Aerobic-anaerobic interface in a colon chip to study host microbe interaction

Not many systems can mimic the Aerobic-Anaerobic interface of the large intestine. A not-so-old paper from the Wyss institute creates a hypoxic gradient across their intestine-on-a-chip. In this study, the chip comprised epithelial cells on top of a porous membrane and bacteria cultured above the epithelium under a hypoxia gradient created by flowing oxygenated medium through the basal channel while maintaining the entire chip in an anaerobic chamber.

Results

In the intestine-microbiome-on-a-chip model, infection with the bacterium, Salmonella typhimurium (S. typhimurium), brought about epithelial detachment, decreased tight junction staining, and increased release of chemokines that mimicked changes already seen in mice. On the other hand, Enterococcus faecium (E. faecium) prevented epithelial cell detachment and promoted host tolerance to infection. However, E. faecium also caused small regions of epithelial detachment.

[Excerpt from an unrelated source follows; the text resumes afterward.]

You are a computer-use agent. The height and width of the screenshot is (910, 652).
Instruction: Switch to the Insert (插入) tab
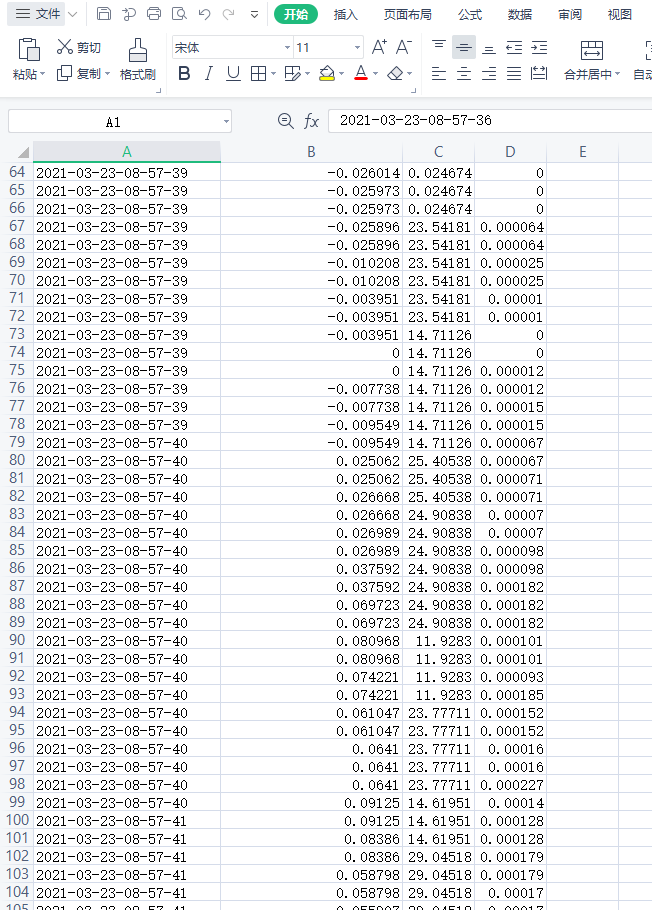pos(346,14)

DigesTable of the paper Gazzaniga, F.S., et al., Harnessing colon chip technology to identify commensal bacteria that promote host tolerance to infection. Frontiers in Cellular and Infection Microbiology, 2021. 11: p. 638014. This paper is reproduced under https://creativecommons.org/licenses/by/4.0/. The image of the chip was edited for better clarity, data in the table and text were compiled and interpreted by AZAR Innovations.

Method

Barrier-model intestine chips were made from PDMS and lined by epithelial cells isolated from duodenum, ileum, jejunum, or colon. E. faecium was isolated from human microbiome and resuspended in antibiotic free bacterial mouse organoid media.
Fabrication: commercially available, Emulate, Inc
Sterilization: ready to use
Cell incorporation: organoids were seeded onto the top channel
Perfusion/refreshing: peristaltic pumps
Treatment:
On-chip read-outs: real-time microscopy, end-point microscopy
Off-chip read-outs: RT-qPCR, ELISA

Strong points

+ A typical two-compartment Wyss/Emulate barrier chip with a monolayer of intestinal cells (focus on colon, demo of different parts of small intestine)
+ Double perfusion Aerobic-Anaerobic interface
+ Data in the graphs show good yield from the experiments (>75%)

Nothing is perfect! The system can also improve:

– The system seems to be quite complex to work with, and anaerobic farms, demonstrated by their previous paper, definitely limits the throughput.
– Although characterized in their previous work, they do not measure the oxygen concentration in the luminal channel, and do not indicate how they sample aerobically from the outlet of the chip.

Conclusion and outlook

The colon-on-a-chip of this study supported co-culture of gut microbiome with differentiated intestinal epithelium. This model can be utilized to investigate specific host-microbe interactions under controlled conditions in vitro.